:: 网页正文 ::
+++++

深入理解MongoDB的复合索引

为什么需要索引？

当你抱怨MongoDB集合查询效率低的时候，可能你就需要考虑使用索引了，为了方便后续介绍，先科普下MongoDB里的索引机制（同样适用于其他的数据库比如mysql）。

mongo-9552:PRIMARY> db.person.find()
{ "_id" : ObjectId("571b5da31b0d530a03b3ce82"), "name" : "jack", "age" : 19 }
{ "_id" : ObjectId("571b5dae1b0d530a03b3ce83"), "name" : "rose", "age" : 20 }
{ "_id" : ObjectId("571b5db81b0d530a03b3ce84"), "name" : "jack", "age" : 18 }
{ "_id" : ObjectId("571b5dc21b0d530a03b3ce85"), "name" : "tony", "age" : 21 }
{ "_id" : ObjectId("571b5dc21b0d530a03b3ce86"), "name" : "adam", "age" : 18 }

当你往某各个集合插入多个文档后，每个文档在经过底层的存储引擎持久化后，会有一个位置信息，通过这个位置信息，就能从存储引擎里读出该文档。比如mmapv1引擎里，位置信息是『文件id + 文件内offset 』，在wiredtiger存储引擎（一个KV存储引擎）里，位置信息是wiredtiger在存储文档时生成的一个key，通过这个key能访问到对应的文档；为方便介绍，统一用pos(position的缩写)来代表位置信息。

+++++

:: 问题 A ::
把下方目标位置记录的每一行原样重打一遍。

[目标位置记录]
+++++

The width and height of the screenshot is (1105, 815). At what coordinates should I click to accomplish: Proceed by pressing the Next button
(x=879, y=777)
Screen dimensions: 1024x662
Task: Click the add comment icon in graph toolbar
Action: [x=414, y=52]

+++++

:: 问题 B ::
网页正文为什么把文档的位置信息统一称为pos？请用一到三句话说明。

:: 完整答案 A ::
The width and height of the screenshot is (1105, 815). At what coordinates should I click to accomplish: Proceed by pressing the Next button
(x=879, y=777)
Screen dimensions: 1024x662
Task: Click the add comment icon in graph toolbar
Action: [x=414, y=52]

:: 完整答案 B ::
文档经存储引擎持久化后都有位置信息，但其形式因引擎而异：mmapv1里是『文件id + 文件内offset 』，wiredtiger里是存储文档时生成的key。文中说明，为方便介绍，统一用pos（position的缩写）来代表这些位置信息。